Die Aktien von ProSiebenSat.1 und RTL Group befinden sich im Rückwärtsgang, taumeln gen Süden, verlieren an Wert. Einmal mehr bringt ein Kommentar die Papiere der beiden Sendergruppen unter Druck. Es geht um Werbeerlöse, um die Konkurrenz durch Streaming-Anbieter wie Netflix und um sinkende Erwartungen. Bleibt es dabei, trübt sich das Bild für die Unternehmen weiter ein. 

Die Aktie der ProSiebenSat.1 Media sind am Mittwoch auf den letzten Platz im MDax gerutscht. Gegen Mittag fielen sie um 2,22 Prozent auf 15,40 Euro, was sie wieder in Richtung des Januar-Tiefs beförderte. Zu Jahresbeginn waren sie erstmals seit sieben Jahren wieder kurz unter 14 Euro zu haben, auf eine zwischenzeitliche Erholung folgen nun aber wieder Rückschläge. Dazu bei trug am Mittwoch eine kritische Analystenstimme der Schweizer Großbank UBS. 

Richard Eary von der UBS sorgt sich in einer aktuellen Studie um die Netto-Werbeerlöse des Medienkonzerns und ihre Folgen.
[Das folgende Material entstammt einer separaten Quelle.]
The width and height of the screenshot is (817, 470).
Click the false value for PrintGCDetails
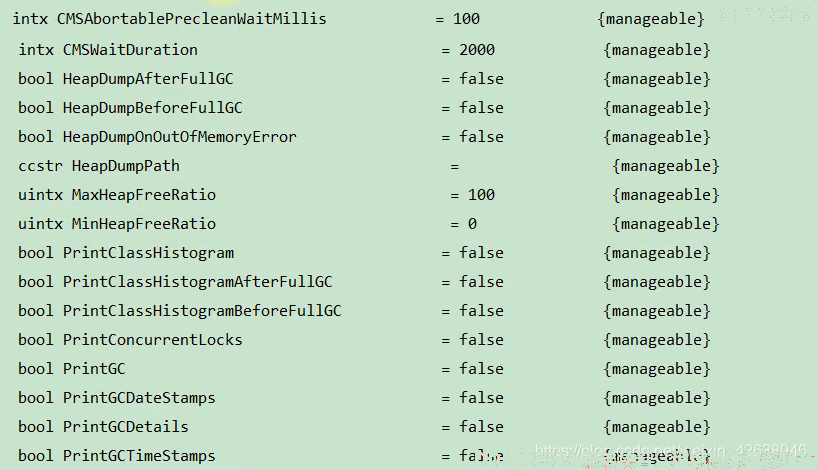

Der Experte kürzte seine Gewinnschätzungen je Aktie bis 2021 um bis zu 6 Prozent und das Kursziel von 18,45 auf 16 Euro. Er glaubt außerdem, dass die mittelfristigen Ziele von ProSiebenSat.1 zu ambitioniert sind. Diese basierten auf Zukäufen, denen aber die schon ausgereizte Bilanz im Weg stehe. Weil die Aktie viel Negatives schon eingepreist habe, blieb Eary mit seinem Votum auf "Neutral".
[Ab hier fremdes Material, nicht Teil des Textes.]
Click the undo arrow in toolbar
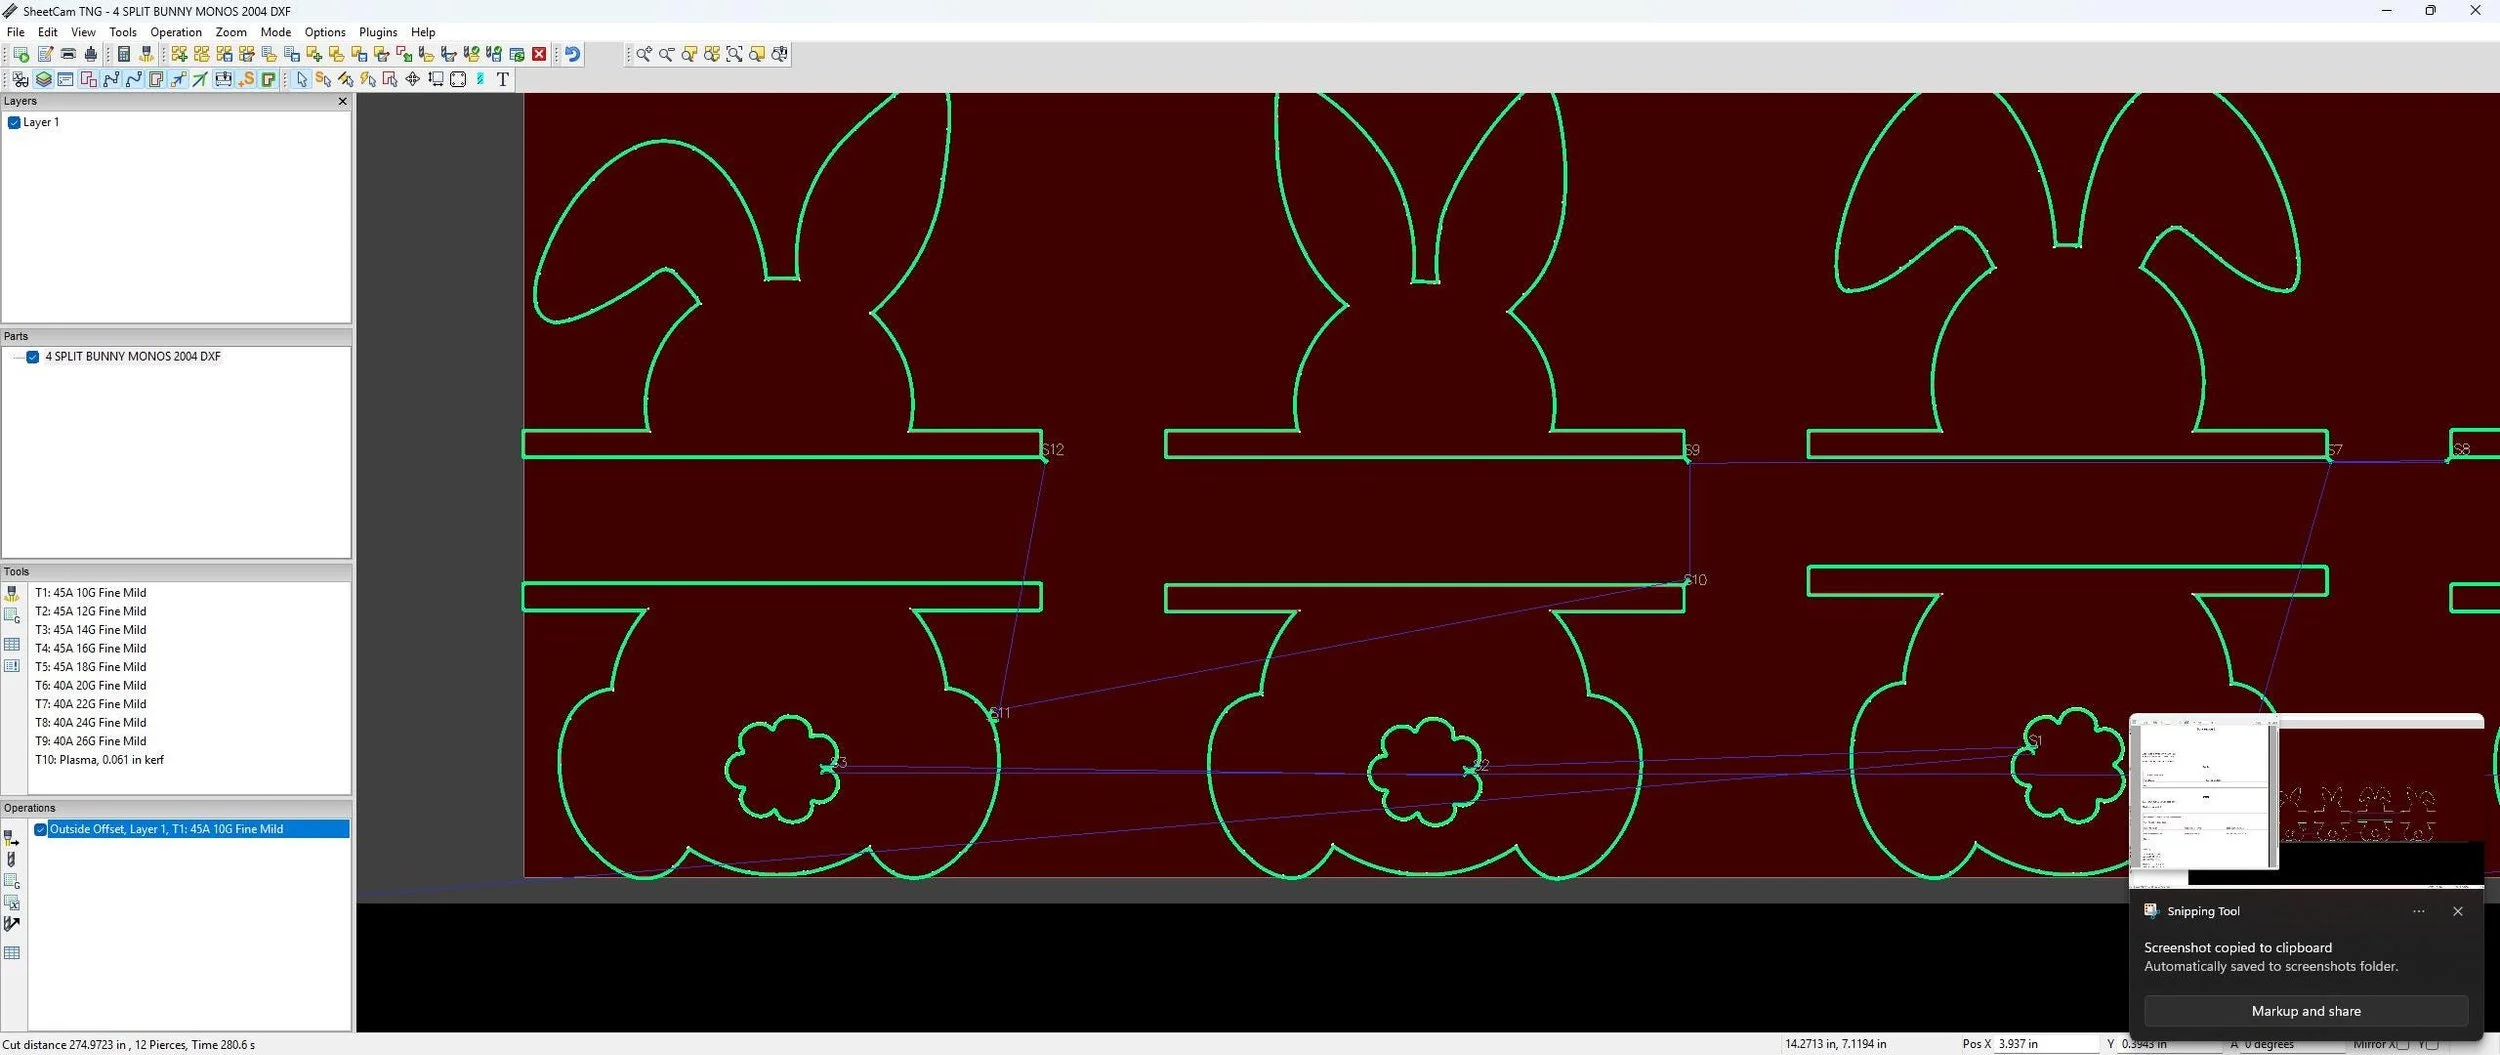The width and height of the screenshot is (2500, 1055). (572, 54)
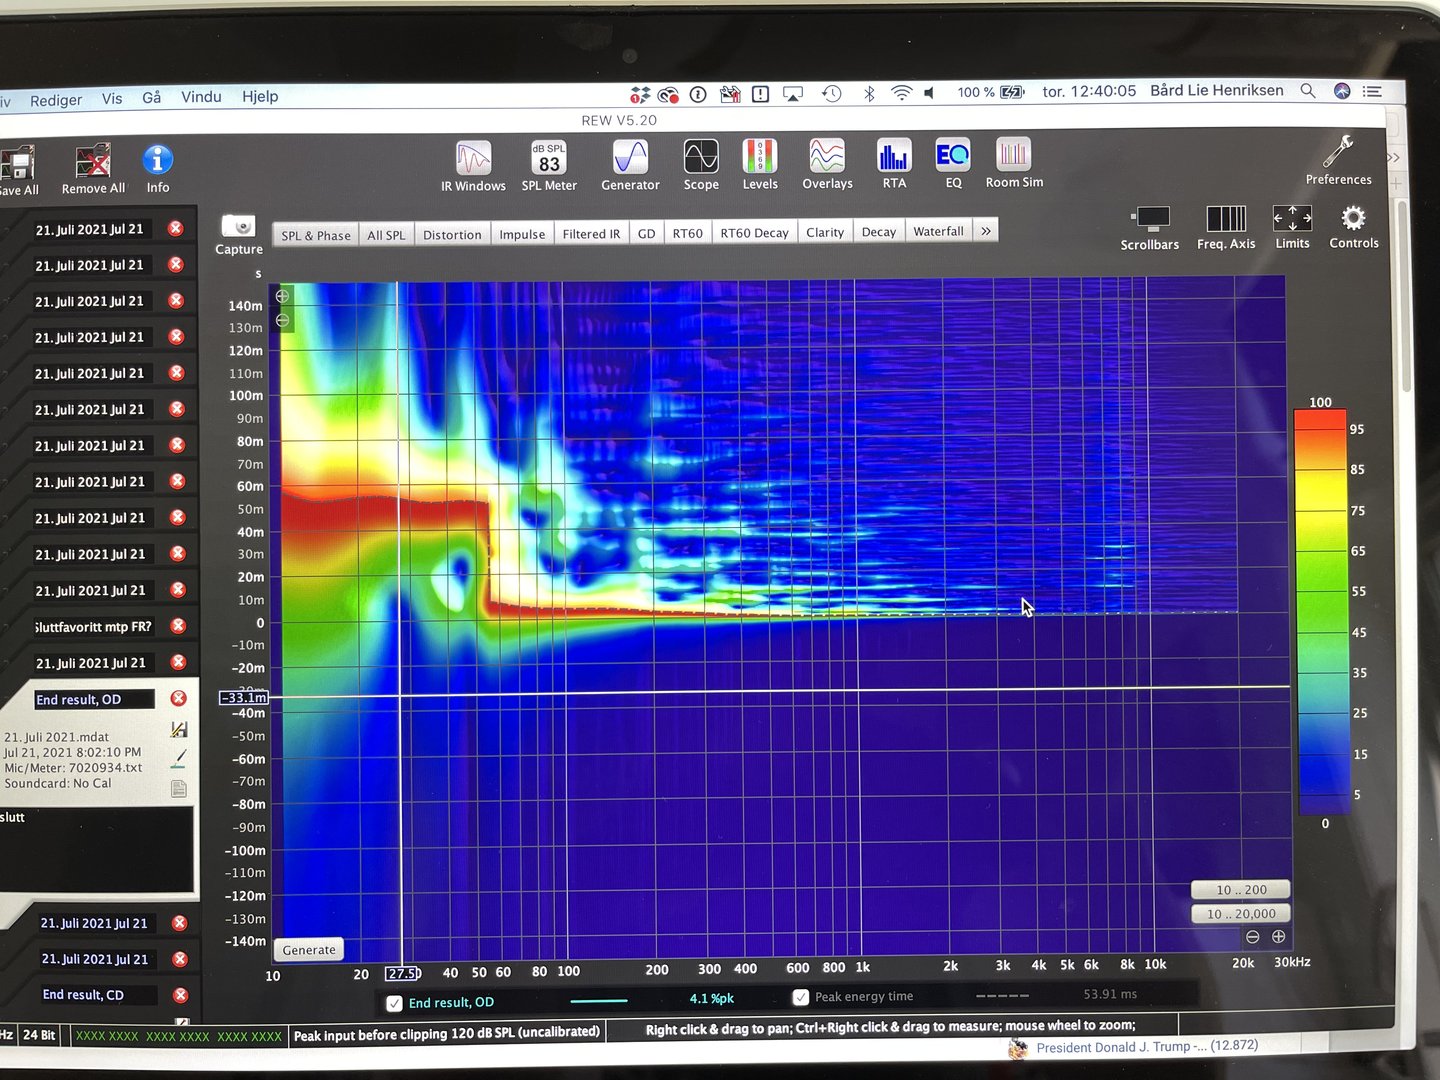Open the SPL Meter
Screen dimensions: 1440x1080
click(549, 160)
Auch die Aktie von RTL hat Eary betrachtet. Und das Kursziel von 53 auf 47,80 Euro gesenkt, die Einstufung bei "Neutral" belassen. Die Begründung ließt sich ähnlich wie jene zu ProSiebenSat.1. Bei RTL könnten die Nettowerbeerlöse im vierten Quartal 2018 um 7,5 Prozent sinken, was der stärkste Rückgang im Sektor wäre.